Qari Saeed Khosty, juru bicara kementerian dalam negeri, mengatakan kepada Al Jazeera pada hari Minggu bahwa waktu yang tepat akan diumumkan oleh Kementerian Pendidikan.
“Dari pemahaman dan informasi saya, dalam waktu yang sangat singkat semua universitas dan sekolah akan dibuka kembali dan semua anak perempuan dan perempuan akan kembali ke sekolah dan pekerjaan mengajar mereka,” katanya.
Setelah pengambilalihan Afghanistan oleh Taliban, gadis-gadis remaja disuruh tinggal di rumah dari sekolah sampai “lingkungan belajar yang aman” dapat dibangun. Tetapi anak laki-laki di semua kelas dan anak perempuan usia sekolah dasar disuruh kembali ke sekolah.
Pengecualian anak perempuan yang lebih tua telah memperburuk kekhawatiran bahwa Taliban dapat kembali ke aturan garis keras mereka pada 1990-an, ketika perempuan dan anak perempuan secara hukum dilarang mengenyam pendidikan dan pekerjaan.
Khosti “menunjukkan bahwa sudah dekat bahwa gadis-gadis di sekolah menengah dan guru perempuan mereka akan segera kembali,” kata Stefanie Dekker dari Al Jazeera, melaporkan dari Kabul.
“Ini adalah sesuatu yang telah kami dengar dari Taliban sejak mereka mengambil alih kekuasaan. Ya, mereka akan kembali. Tapi itu akan memakan waktu. Dan tentu saja, itu merugikan banyak gadis, ”katanya.
“Mereka ingin kembali ke sekolah, mereka ingin melanjutkan studi. Ini juga merupakan salah satu tuntutan masyarakat internasional agar Taliban melindungi dan menjaga hak-hak anak perempuan dan perempuan untuk pergi ke sekolah dan bekerja.”

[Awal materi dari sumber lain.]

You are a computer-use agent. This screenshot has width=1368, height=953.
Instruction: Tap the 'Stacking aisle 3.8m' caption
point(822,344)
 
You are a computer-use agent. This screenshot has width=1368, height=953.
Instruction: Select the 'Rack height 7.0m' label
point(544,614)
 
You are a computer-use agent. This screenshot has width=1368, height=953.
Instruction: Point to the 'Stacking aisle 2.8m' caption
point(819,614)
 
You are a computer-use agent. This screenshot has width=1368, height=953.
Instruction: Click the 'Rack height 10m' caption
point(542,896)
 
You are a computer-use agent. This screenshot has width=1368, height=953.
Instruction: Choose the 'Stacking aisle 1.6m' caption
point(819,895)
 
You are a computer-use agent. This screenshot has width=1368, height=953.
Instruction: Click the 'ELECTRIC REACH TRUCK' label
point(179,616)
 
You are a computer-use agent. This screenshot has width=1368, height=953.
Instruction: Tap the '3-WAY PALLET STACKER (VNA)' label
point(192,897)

Ketika Taliban mengambil alih kekuasaan pada Agustus, kelompok bersenjata itu berjanji untuk menegakkan hak-hak anak perempuan dan perempuan. Namun tindakannya sejak itu telah mengkhawatirkan masyarakat internasional.
Ini telah mengirimkan sinyal beragam tentang perempuan yang kembali bekerja di kantor-kantor pemerintah dan telah memaksa universitas untuk memberlakukan kebijakan pemisahan gender untuk dibuka kembali.
Itu juga menamai kabinet semua laki-laki, mengatakan perempuan bisa dimasukkan nanti.
Antonio Guterres, sekretaris jenderal Perserikatan Bangsa-Bangsa, awal bulan ini mengutuk janji-janji "yang dilanggar" Taliban kepada perempuan dan anak perempuan Afghanistan dan mengimbau kelompok itu untuk memenuhi kewajiban mereka di bawah hukum hak asasi manusia dan kemanusiaan internasional.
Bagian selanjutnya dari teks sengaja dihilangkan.